Streetsblog reported on Monday that de Blasio made a scapegoat of someone at the Department of Transportation for allegedly “leaking” details of a plan to reduce pedestrian congestion during the holiday season by repurposing two travel lanes on Fifth Avenue — and he did so in order to protect NYPD officials, who weren’t on board.

But de Blasio insisted that nothing had actually been finalized or come before him at City Hall and that the typical process by which plans are made had failed.

“Somehow that was put out or leaked out at DOT before it had gone into that process, that’s the bottom line. When that process is actually done, when all the factors are considered, we’ll come to a decision,” he said Wednesday. “It’s not surprising that the Department of Transportation might have one perspective and however the information came out, whether it was on purpose or by mistake, it just jumped the gun of the whole process of working with all the other agencies. I'm the arbiter when it's something important enough, So, what happened here was that process just didn't actually finish before it was out in the public and we said, no, we're not going to do something that hasn't been properly worked through."

But the timeline of how and when the process broke down is still unclear since NYPD Chief of Department Terence Monahan said his team has been meeting with DOT for a year to try to come up with a better way to get people moving more safely on Fifth Avenue — unlike last year when both de Blasio and NYPD Commissioner James O’Neill admitted that they didn’t do enough to ease the dangerous conditions for pedestrians in Midtown and other festive areas like the Brooklyn Bridge.

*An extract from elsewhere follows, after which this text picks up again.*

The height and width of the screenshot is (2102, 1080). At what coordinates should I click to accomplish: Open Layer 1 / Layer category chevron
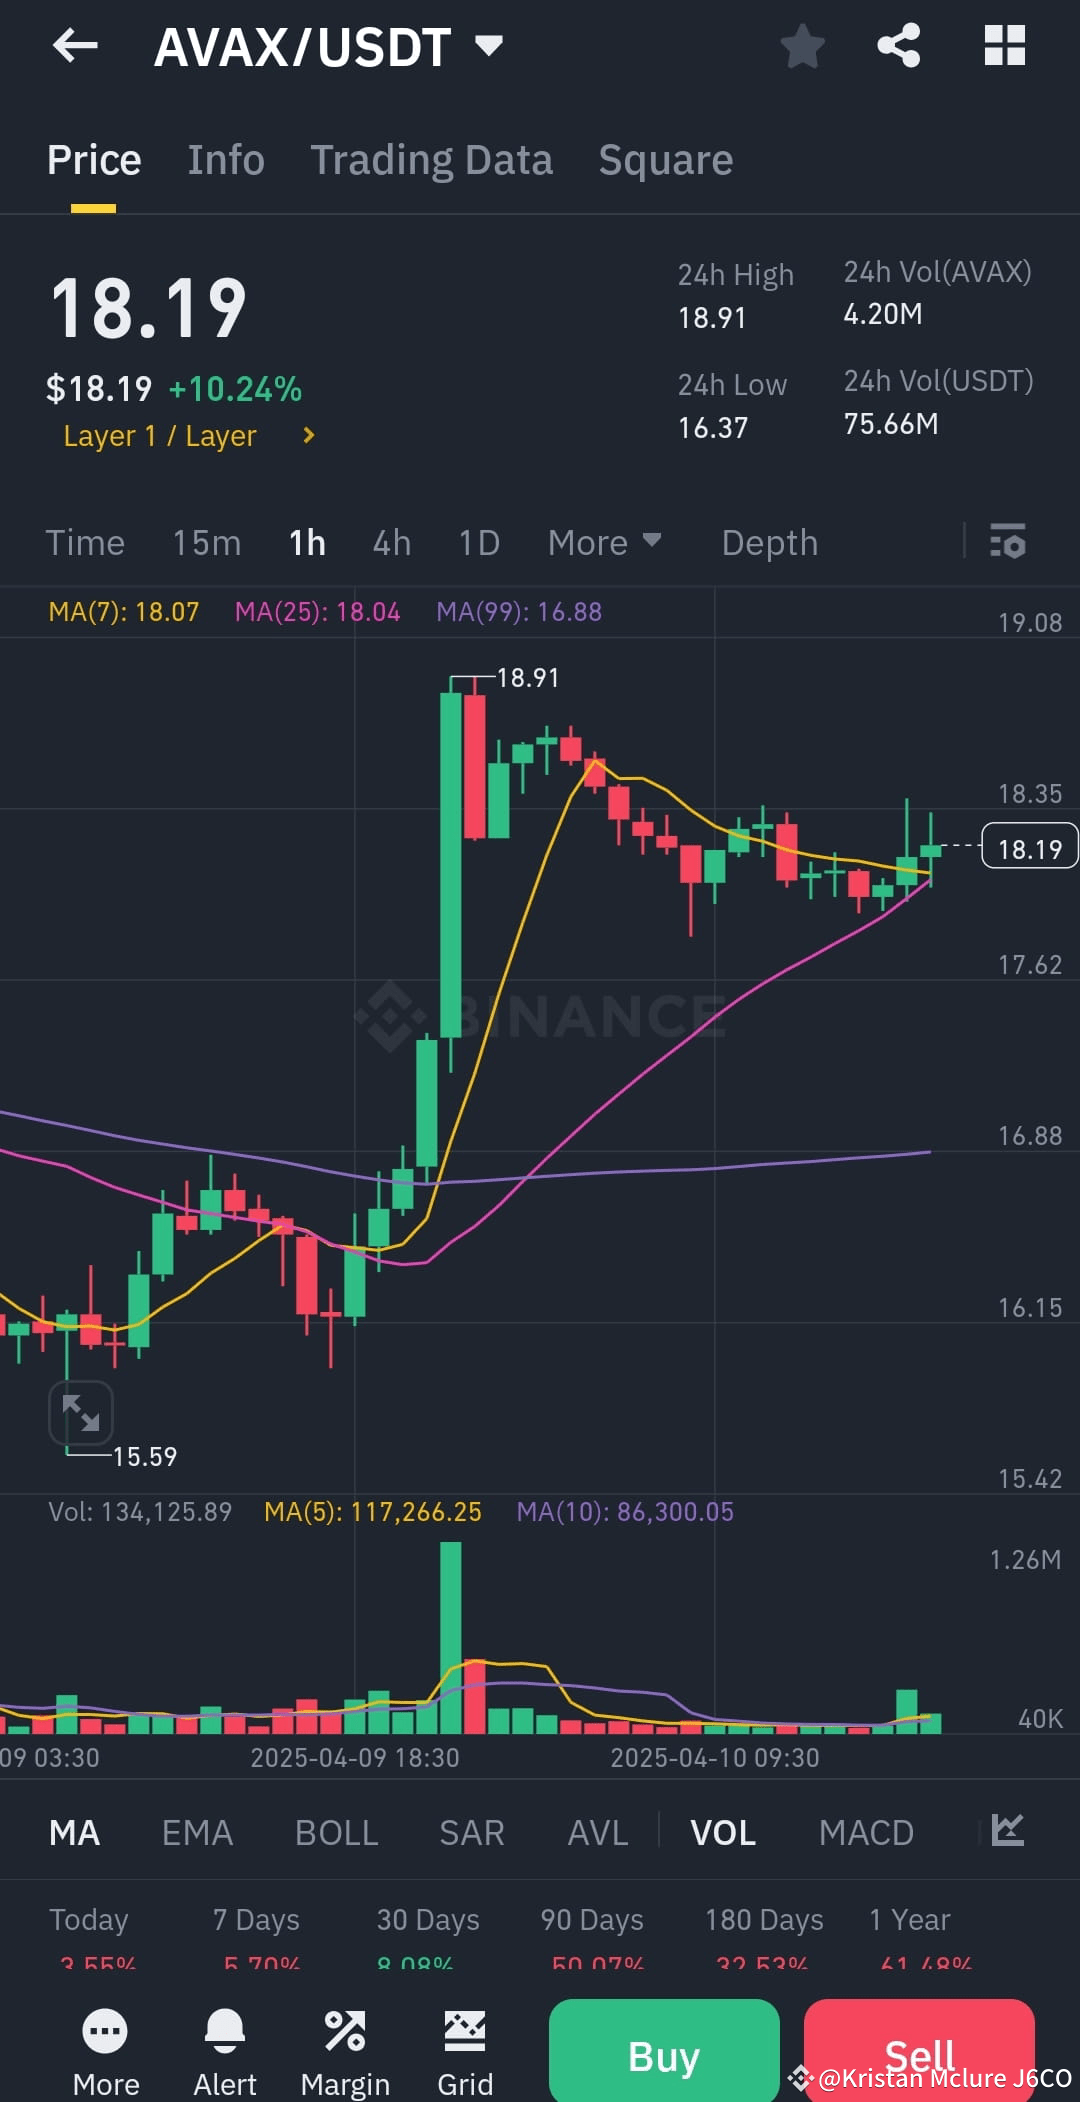tap(308, 435)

"We’ve been meeting with DOT on this for a while — as a matter of fact I’m meeting with them again this week to come up with a plan," he said.

But de Blasio wasn't pleased when reporters kept asking him about the plan-that-wasn't, even resorting to “mansplaining” when this reporter asked about the breakdown in the plan.

"It's not a shocking thing that some people have their own bias, sometimes related to which agency they're for. Different agencies have different priorities. I really want to try and help people to understand it. If you're this interested in the issue, I'm trying to give you a window on how the world works," de Blasio said. "Everyone puts forward their views. If we can get everyone on the same page, that's beautiful. If there's a difference, it comes, if it's an important enough thing, to me. ... An agency, like any other group of people, has its own assumptions, its own preferences, its own worldview, and the idea is that the elected government has to ultimately decide how to balance all those factors. And that's what this is an example of. We have to balance the factors and decide what we think works overall."

Meanwhile, Manhattan Borough President Gale Brewer, Manhattan Council Member Keith Powers, Council Speaker Corey Johnson, and the Fifth Avenue Association want the city to do more, perhaps even pedestrianize the area around Rockefeller Center.

The mayor on Wednesday said that he would consider it.

"I’m willing to consider anything that is consistent with our overall goals in terms of safety, in terms of addressing congestion. There's lots of lots of factors," he said. "In terms of doing something more permanently, that’s a more serious, bigger discussion, but I would consider it, of course."